Wird ein Kreditinstitut, eine Aktionärsvereinigung oder eine diesen
nach § 135 AktG oder § 135 AktG i.V.m. § 125 Abs. 5 AktG
gleichgestellte Person oder Institution bevollmächtigt, gelten die
vorstehenden Regelungen für die Form der Erteilung, des Widerrufs
und des Nachweises der Vollmacht nicht. Möglicherweise verlangen
die zu bevollmächtigenden Institutionen oder Personen eine
besondere Form der Vollmacht, weil sie die Vollmacht nachprüfbar
festhalten müssen. Bitte stimmen Sie sich rechtzeitig mit dem zu
Bevollmächtigenden über eine mögliche Form der Vollmacht ab.

Der Nachweis der Bevollmächtigung muss der Gesellschaft bis
spätestens *12. Januar 2021*, 18:00 Uhr MEZ, an eine der folgenden
Adressen zugehen:

*CTS Eventim AG & Co.
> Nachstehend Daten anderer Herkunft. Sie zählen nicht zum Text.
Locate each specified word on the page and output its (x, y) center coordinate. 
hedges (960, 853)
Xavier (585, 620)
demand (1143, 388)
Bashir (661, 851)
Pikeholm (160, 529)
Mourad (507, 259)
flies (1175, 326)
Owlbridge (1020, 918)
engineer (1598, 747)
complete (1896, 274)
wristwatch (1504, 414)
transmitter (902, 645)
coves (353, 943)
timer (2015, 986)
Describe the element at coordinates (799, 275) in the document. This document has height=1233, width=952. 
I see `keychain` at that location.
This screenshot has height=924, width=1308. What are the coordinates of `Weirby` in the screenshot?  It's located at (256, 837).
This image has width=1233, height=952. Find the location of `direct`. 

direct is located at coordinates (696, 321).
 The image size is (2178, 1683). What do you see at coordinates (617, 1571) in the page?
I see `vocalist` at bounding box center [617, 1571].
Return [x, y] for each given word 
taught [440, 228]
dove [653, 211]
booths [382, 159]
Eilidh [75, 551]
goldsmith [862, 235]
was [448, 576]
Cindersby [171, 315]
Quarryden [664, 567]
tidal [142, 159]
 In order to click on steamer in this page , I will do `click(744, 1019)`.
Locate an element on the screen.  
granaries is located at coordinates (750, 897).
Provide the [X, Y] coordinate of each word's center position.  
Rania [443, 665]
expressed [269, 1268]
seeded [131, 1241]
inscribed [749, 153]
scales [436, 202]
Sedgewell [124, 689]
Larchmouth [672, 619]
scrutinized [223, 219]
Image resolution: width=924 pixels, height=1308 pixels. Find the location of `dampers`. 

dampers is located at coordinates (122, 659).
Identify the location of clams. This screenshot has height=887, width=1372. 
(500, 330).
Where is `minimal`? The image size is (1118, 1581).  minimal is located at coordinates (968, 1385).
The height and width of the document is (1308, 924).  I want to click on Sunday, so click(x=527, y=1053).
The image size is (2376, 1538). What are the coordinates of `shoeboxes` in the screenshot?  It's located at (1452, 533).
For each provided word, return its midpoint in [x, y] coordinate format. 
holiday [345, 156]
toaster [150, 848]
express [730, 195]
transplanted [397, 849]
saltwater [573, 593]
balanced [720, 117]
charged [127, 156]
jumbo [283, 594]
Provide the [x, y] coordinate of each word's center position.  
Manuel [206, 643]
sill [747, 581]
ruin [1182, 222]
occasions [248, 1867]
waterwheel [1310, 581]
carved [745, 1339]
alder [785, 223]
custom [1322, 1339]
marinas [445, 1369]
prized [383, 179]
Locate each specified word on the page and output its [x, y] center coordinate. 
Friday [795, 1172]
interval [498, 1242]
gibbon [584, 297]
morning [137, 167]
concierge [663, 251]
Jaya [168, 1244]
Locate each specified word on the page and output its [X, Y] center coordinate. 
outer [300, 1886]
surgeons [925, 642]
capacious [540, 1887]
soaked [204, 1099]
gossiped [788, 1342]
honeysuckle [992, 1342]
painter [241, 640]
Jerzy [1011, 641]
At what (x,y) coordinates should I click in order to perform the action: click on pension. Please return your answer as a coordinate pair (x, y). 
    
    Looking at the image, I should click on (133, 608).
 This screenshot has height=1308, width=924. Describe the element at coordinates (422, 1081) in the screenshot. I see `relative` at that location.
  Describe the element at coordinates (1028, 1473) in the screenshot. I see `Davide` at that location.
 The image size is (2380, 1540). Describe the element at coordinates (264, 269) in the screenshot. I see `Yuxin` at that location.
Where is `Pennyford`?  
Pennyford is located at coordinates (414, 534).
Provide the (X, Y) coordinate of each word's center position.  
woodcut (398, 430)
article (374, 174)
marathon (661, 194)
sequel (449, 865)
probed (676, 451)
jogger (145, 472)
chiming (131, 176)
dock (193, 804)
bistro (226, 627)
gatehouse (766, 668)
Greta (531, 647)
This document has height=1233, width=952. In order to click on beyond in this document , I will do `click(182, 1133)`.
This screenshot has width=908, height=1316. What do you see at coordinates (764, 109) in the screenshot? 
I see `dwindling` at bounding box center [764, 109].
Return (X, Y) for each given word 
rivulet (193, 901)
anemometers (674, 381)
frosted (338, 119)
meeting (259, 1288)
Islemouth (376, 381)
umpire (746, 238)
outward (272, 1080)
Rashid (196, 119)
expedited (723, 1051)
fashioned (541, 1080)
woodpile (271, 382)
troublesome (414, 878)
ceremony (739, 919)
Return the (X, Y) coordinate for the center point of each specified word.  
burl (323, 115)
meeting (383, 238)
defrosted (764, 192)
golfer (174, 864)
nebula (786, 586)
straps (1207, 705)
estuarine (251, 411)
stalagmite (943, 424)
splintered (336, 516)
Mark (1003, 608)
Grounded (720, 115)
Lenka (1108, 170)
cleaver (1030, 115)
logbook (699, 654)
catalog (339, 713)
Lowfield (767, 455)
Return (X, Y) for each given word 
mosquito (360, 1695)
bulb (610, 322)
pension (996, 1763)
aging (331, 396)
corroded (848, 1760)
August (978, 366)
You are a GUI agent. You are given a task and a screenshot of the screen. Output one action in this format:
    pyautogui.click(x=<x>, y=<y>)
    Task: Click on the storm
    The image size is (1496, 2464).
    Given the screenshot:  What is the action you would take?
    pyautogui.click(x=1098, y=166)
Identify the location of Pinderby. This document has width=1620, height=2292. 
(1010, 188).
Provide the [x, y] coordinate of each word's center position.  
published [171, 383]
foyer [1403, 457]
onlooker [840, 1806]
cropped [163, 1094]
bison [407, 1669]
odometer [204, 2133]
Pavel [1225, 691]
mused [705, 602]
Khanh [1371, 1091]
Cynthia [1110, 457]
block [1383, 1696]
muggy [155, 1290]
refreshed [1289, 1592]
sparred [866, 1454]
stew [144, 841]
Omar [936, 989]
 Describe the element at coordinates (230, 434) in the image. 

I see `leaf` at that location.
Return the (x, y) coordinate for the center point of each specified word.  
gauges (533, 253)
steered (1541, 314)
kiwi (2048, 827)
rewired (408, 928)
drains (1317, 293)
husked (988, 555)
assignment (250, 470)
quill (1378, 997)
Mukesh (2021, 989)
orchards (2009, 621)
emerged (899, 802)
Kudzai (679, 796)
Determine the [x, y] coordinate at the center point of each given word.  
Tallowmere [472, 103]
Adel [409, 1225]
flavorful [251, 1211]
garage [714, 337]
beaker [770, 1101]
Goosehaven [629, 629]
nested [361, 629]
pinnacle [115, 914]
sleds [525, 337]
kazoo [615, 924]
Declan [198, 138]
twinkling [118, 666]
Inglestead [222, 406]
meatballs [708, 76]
KGaA*
c/o HV-Management GmbH
Pirnaer Straße 8
68309 Mannheim
Fax: +49 621 718592 40

Gleiches gilt für die Übermittlung des Widerrufs einer derart
übermittelten Vollmacht und deren Änderung.

Der Nachweis der Erteilung einer Vollmacht, ihres Widerrufs oder
ihrer Änderung kann auch im Wege der elektronischen
Kommunikation über das HV-Online-Portal vorgenommen werden, und
zwar bis zur Schließung der Abstimmungen in der virtuellen
außerordentlichen Hauptversammlung.

*b) Stimmrechtsausübung durch den Stimmrechtsvertreter der
Gesellschaft*

Die Aktionäre, die dem von der Gesellschaft benannten
Stimmrechtsvertreter eine Vollmacht erteilen möchten, müssen sich
ebenfalls mit obigen Maßgaben zur virtuellen
außerordentlichen Hauptversammlung anmelden. Darüber hinaus
müssen Sie dem Stimmrechtsvertreter zwingend für jeden einzelnen
Tagesordnungspunkt Weisungen erteilen, wie das Stimmrecht ausgeübt
werden soll. Ohne Erteilung entsprechender Weisungen ist die
Vollmacht ungültig. Der Stimmrechtsvertreter muss nach Maßgabe
der ihm erteilten Weisungen abstimmen; bei nicht eindeutiger
Weisung muss sich der von der Gesellschaft benannte
Stimmrechtsvertreter zu dem betroffenen Tagesordnungspunkt
enthalten. Der Stimmrechtsvertreter wird ausschließlich das
Stimmrecht ausüben und keine weitergehenden Rechte wie Frage- oder
Antragsrechte wahrnehmen. Wenn Sie von dieser Möglichkeit Gebrauch
machen möchten, können Sie dies schriftlich (auch per Telefax)
unter Verwendung des hierfür auf dem HV-Ticket aufgedruckten
Formulars tun. Nähere Einzelheiten finden Sie auch auf dem
HV-Ticket. Aktionäre, die den von der Gesellschaft benannten
Stimmrechtsvertreter bereits vor der virtuellen
außerordentlichen Hauptversammlung bevollmächtigen möchten,
werden zur organisatorischen Erleichterung gebeten, die Vollmachten
und Weisungen bis spätestens *12. Januar 2021*, 18.00 Uhr MEZ,
(Eingangsdatum bei der Gesellschaft) an eine der folgenden Adressen
zu übermitteln:

*CTS Eventim AG & Co. KGaA*
c/o HV-Management GmbH
Pirnaer Straße 8
68309 Mannheim
Fax: +49 621 718592 40

Der von der Gesellschaft benannte Stimmrechtsvertreter kann in
Textform auch über das HV-Online-Portal bevollmächtigt werden. Per
Internet können Vollmacht und Weisungen an den Stimmrechtsvertreter
bis zur Schließung der Abstimmung in der virtuellen
außerordentlichen Hauptversammlung erteilt, geändert oder
widerrufen werden.

Bevollmächtigt ein Aktionär mehr als eine Person, so kann die
Gesellschaft eine oder mehrere von diesen zurückweisen.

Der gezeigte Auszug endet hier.